Data to process -
########
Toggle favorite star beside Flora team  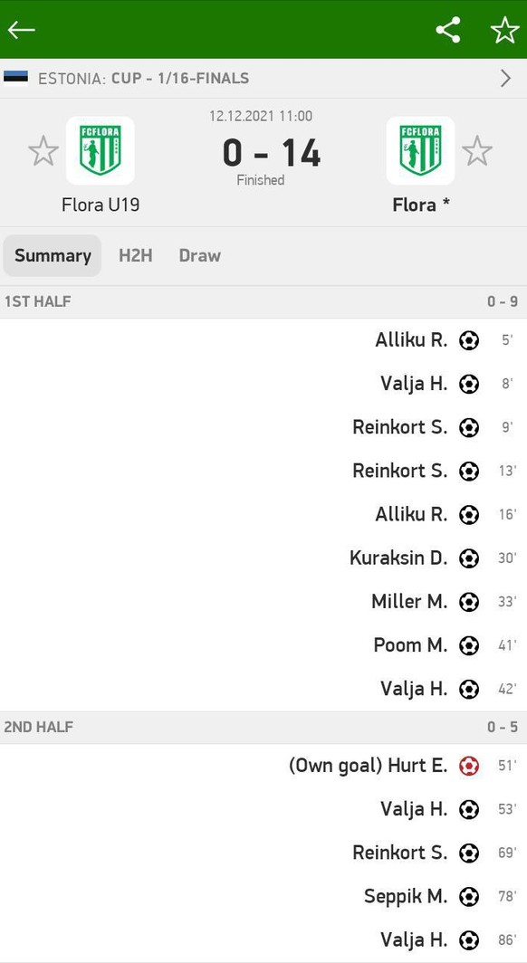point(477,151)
########
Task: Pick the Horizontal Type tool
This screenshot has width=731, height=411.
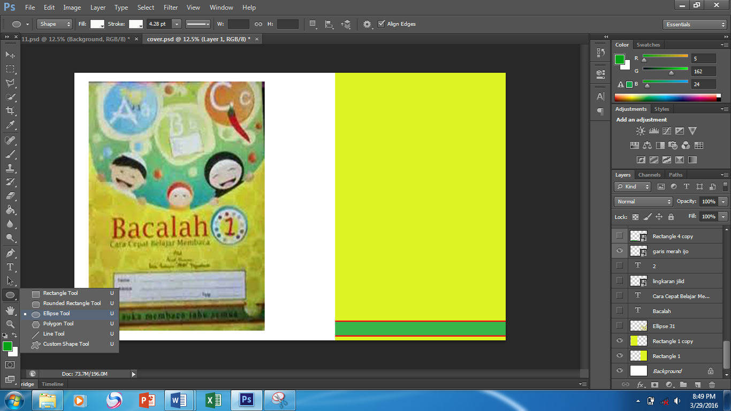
########
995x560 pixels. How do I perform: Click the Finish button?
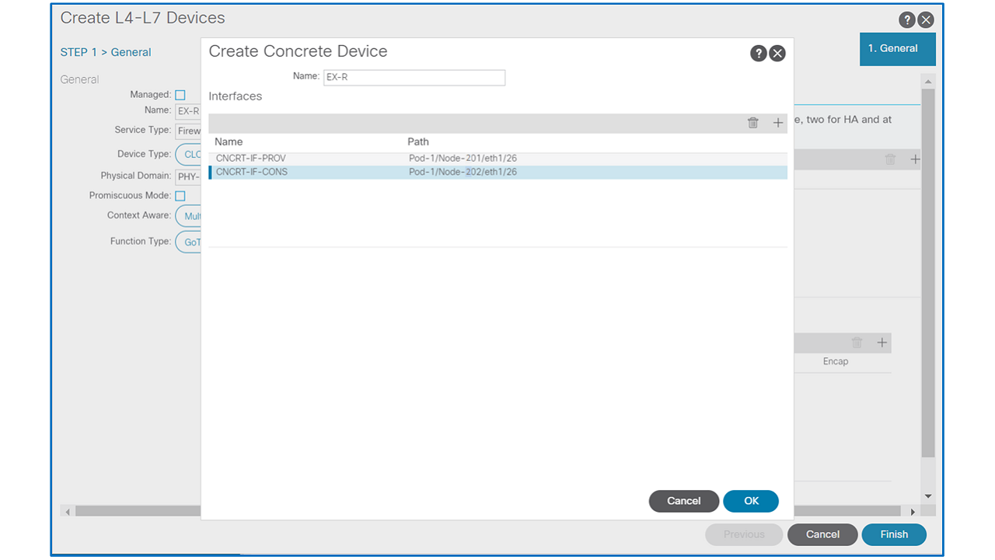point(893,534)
########
Task requirements - There is a line with "Task: Pick the Horizontal Type tool" and a line with "This screenshot has width=731, height=411." above. Copy exactly those two lines and all lines between them, with nothing else.

Exercise result -
Task: Pick the Horizontal Type tool
This screenshot has width=731, height=411.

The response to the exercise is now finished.